There’s also the two-way data exchange scalability challenge, to manage Japan’s desire to “push” demand response and energy management capabilities through its smart meter networks. “Right now, the Japanese market is very focused on getting the foundation in place. But very soon, they’re going to start thinking about these two-way transactions -- not just incoming metering data, but outgoing messages to control HEMS devices, shut down smart thermostats, and the like,” he said.

Just which technologies will be put into play to control end loads en masse is still an open question. Japan has been inviting many demand response companies from abroad to pilot programs with Japanese partners, including EnerNOC, Comverge, Energy Pool and Schneider Electric, and AutoGrid in partnership with NTT Data. It’s also seeking to implement OpenADR, the emerging standard for automating real-time, two-way demand response -- one example of the types of protocols that TEPCO’s smart meter network ought to be able to support, Thompson said.

“Whether they’re sitting on top of this entire stack on the back office -- which you can do with OpenADR -- or whether you need a new applet running on the endpoint that’s understanding a command that wasn’t thought of when the system was put out there…that’s very important to the Japanese market, and it’s very important to Landis+Gyr as well.”

3) TEPCO wants standards-based security shot through its architecture. An end-to-end devices-to-utility back office network needs end-to-end security, and “the security technology that’s being used in TEPCO is also very standards-driven,” he said. In this case, that means using Protocol for Carrying Authentication for Network Access (PANA), which treats every node in the network with the same security authentication and public-private key encryption.

Other AMI networks may apply this IP-based security protocol to one or another part of the larger system, but since they don’t extend down to each end device, they’ve been forced to use other methods to manage those “joining” points, he said. “The more you can have an end-to-end security model, the information that starts in some business application in the utility back office can transmit all the way to an end device,” he said. That “fundamentally guards against what are called ‘man in the middle’ attacks,” in which an insecure point in the network chain can be targeted for intrusion.

Landis+Gyr has been applying similar cybersecurity approaches in Germany, another market with an AMI-to-HAN architecture that’s being forced to adhere to strict government security principles. With smart grid cybersecurity a topic of increasing concern to utilities and governments around the world, this kind of expertise is likely to become more important for grid vendors in years to come.

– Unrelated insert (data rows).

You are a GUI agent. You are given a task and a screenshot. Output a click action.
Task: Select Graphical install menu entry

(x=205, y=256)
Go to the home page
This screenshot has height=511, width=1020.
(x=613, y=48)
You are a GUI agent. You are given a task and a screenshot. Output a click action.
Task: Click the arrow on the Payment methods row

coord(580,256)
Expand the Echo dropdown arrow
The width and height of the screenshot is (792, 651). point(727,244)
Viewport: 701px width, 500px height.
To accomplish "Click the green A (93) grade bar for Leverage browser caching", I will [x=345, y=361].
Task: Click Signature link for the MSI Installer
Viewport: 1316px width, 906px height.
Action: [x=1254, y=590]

4) TEPCO wants an interoperable future, both inside and outside Japan. Japan is emerging as a key test market for a whole range load control devices, smart thermostats and appliances, and other smart, networked devices that fall under the category of the “internet of things.” It’s also a key market for combinations of solar PV, batteries, electric vehicle chargers, building energy management systems and advanced microgrid control platforms being tested in Japan’s “smart city” projects.

Toshiba is one of several Japanese giants testing these technologies, as part of its “smart community vision, where you’re utilizing the resources available to you to provide a better quality of living on the residents’ behalf,” Thompson said. While these types of projects aren’t yet explicitly part of TEPCO’s smart meter plans, “This vision that Toshiba is building with TEPCO is very much a part of Toshiba’s corporate vision, dealing with aspects like information technology, security, and healthcare.”

And because distributed-computing-equipped devices need energy to keep running, “energy management is kind of at the heart of the internet of things,” he said. “The consumer doesn't think about [things like], ‘I need to make sure the energy management is in place before my coffeepot can talk to my car,’ but they do expect the power to be there when they want it to be there.”

And as with so many Japanese technology innovations, what’s first tested at home is meant for export to global markets, he said. TEPCO and Toshiba “want to take the technologies they’re working on today and offer them to the world,” he said.